Are you hesitant to get an electric scooter because of the limited range? Worried about buying replacement batteries every few years? Japanese motorcycle brands hope to ease these worries in the future by discussing these issues in the Swappable Battery Consortium for Electric Motorcycles.

One of their goals is to establish a standardized swappable battery compatible with all Japanese electric motorcycle models.

This group, established by Yamaha Motor Co., Ltd., Honda Motor Co., Ltd., Kawasaki Heavy Industries, Ltd. and Suzuki Motor Corporation in April 2019, has reached an agreement to standardize swappable batteries and replacement systems. This means if you have an electric motorcycle from any one of these four brands, you can interchange the batteries. This standardization is hoped to pave the way for increased adoption of electric motorcycles in Japan.


Japanese Big Four to use standardized swappable battery image

Since its inception, the Consortium has been formulating the standards for mutual-use swappable batteries and their related systems, as well as replacement programs. The group sees these issues as the reason why widespread adoption of electric motorcycles has yet to happen, despite improvements in drive range and reduction of charging time. They hope to speed it up because it is a more environmentally friendly and convenient form of mobility.
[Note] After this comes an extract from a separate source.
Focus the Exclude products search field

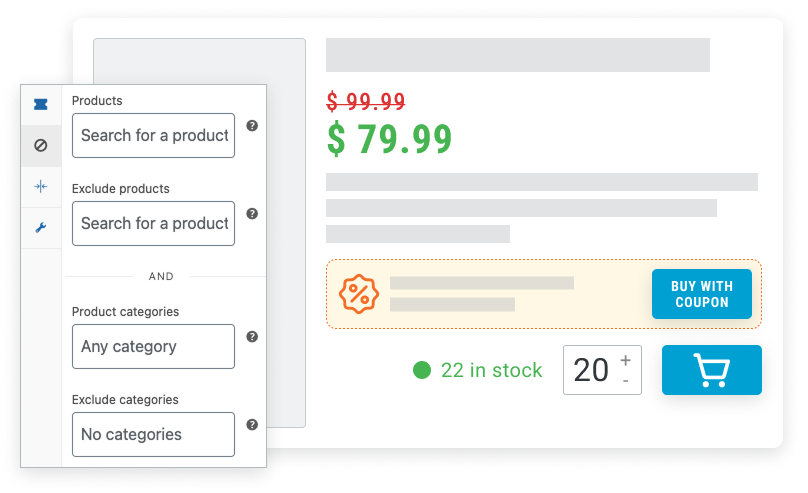(x=153, y=223)
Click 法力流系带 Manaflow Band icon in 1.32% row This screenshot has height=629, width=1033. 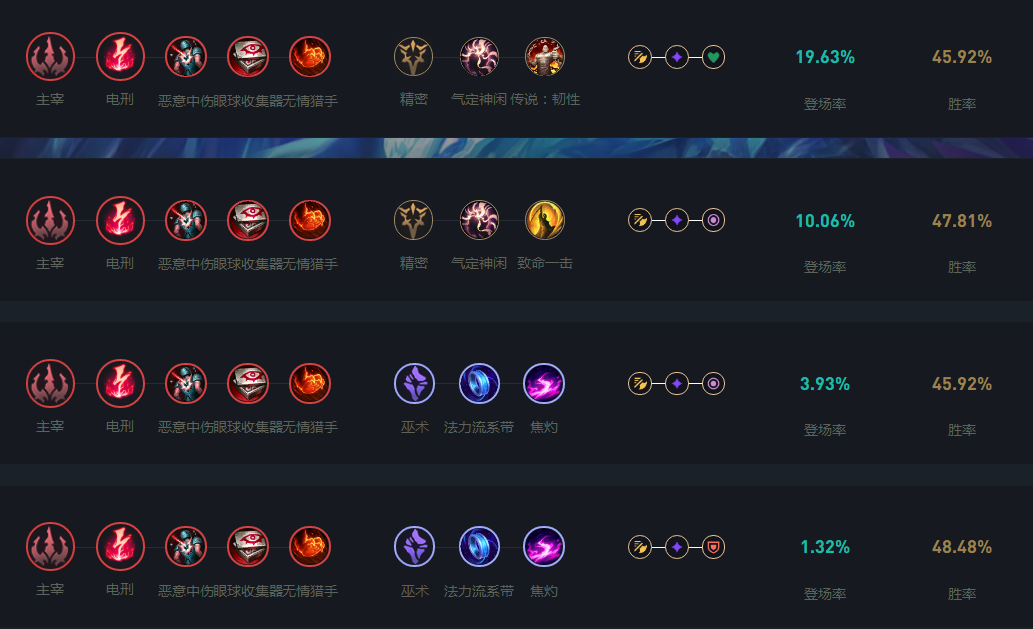[479, 547]
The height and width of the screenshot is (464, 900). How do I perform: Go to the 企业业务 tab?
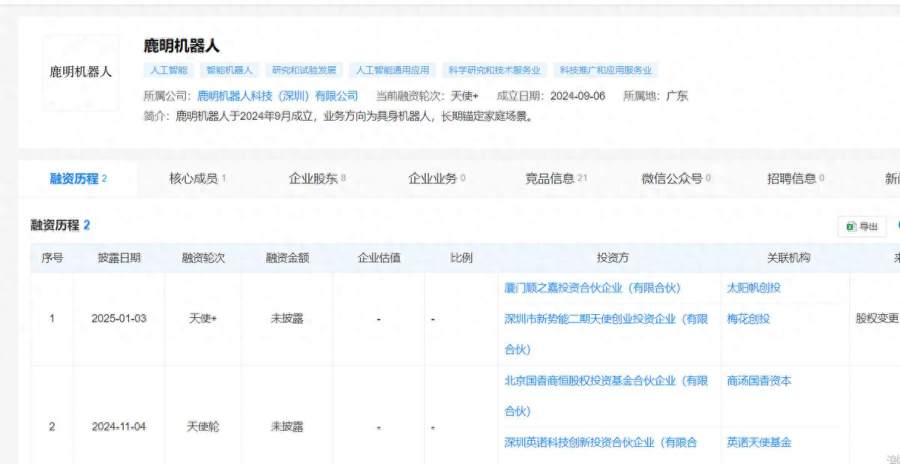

In order to establish the convenience and effectiveness of mutual-use swappable batteries, the Consortium has been cooperating since last year with the “e-Yan OSAKA” field tests conducted by the Japan Automobile Manufacturers Association's Electric Motorcycle Promotion Subcommittee in collaboration with Osaka Prefecture and the national university corporation Osaka University, aimed at popularizing and increasing the adoption of environmentally-friendly electric motorcycles.

Japanese Big Four to use standardized swappable battery image

By aggreeing on a standardized swappable battery, owners of electric motors can simply pull out their used battery, deposit it at a charging location, and pickup a new, fully-charged one for a small fee. If all the brands agree on one kind of battery, the cost of producing batteries, putting up charging networks, and even recycling batteries can be significantly reduced as well as made more convenient.

Taiwan's Gogoro brand already has such a system in place in its home country, which already has widespread electric scooter use.

The new standardized battery is compliant with specifications recommended by the Society of Automotive Engineers of Japan, Inc. Organization (JASO) technical paper TP21003 issued on March 19. The Consortium will work hand in hand with the Japan Automobile Manufacturers Association to realize international mutual-use (international standardization).

Unfortunately, the consortium hasn't indicated which battery they'll use. Honda and Yamaha have already developed their own swappable batteries. In addition, Yamaha and Suzuki have some models that are compatible with Gogoro's batteries.

“This agreement for the standardization of mutual-use batteries is an achievement made possible through the four Japanese motorcycle manufacturers working together over the past two years. I am grateful to all those associated with the Consortium and the Society of Automotive Engineers of Japan, Inc. for their understanding and support,” Noriaki Abe, Consortium Representative Secretary, and Managing Officer, Motorcycle Operations, Honda Motor Co., Ltd.

Besides the Big 4 Japanese brands, there's a chance this could be adopted by European brands too. Yamaha and Honda have also formed another consortium that includes the KTM and Piaggio groups. This means that future KTM, Husqvarna, Piaggio, Vespa, Aprilia, and Moto Guzzi may use a similar battery for their future electric motorcycles as well.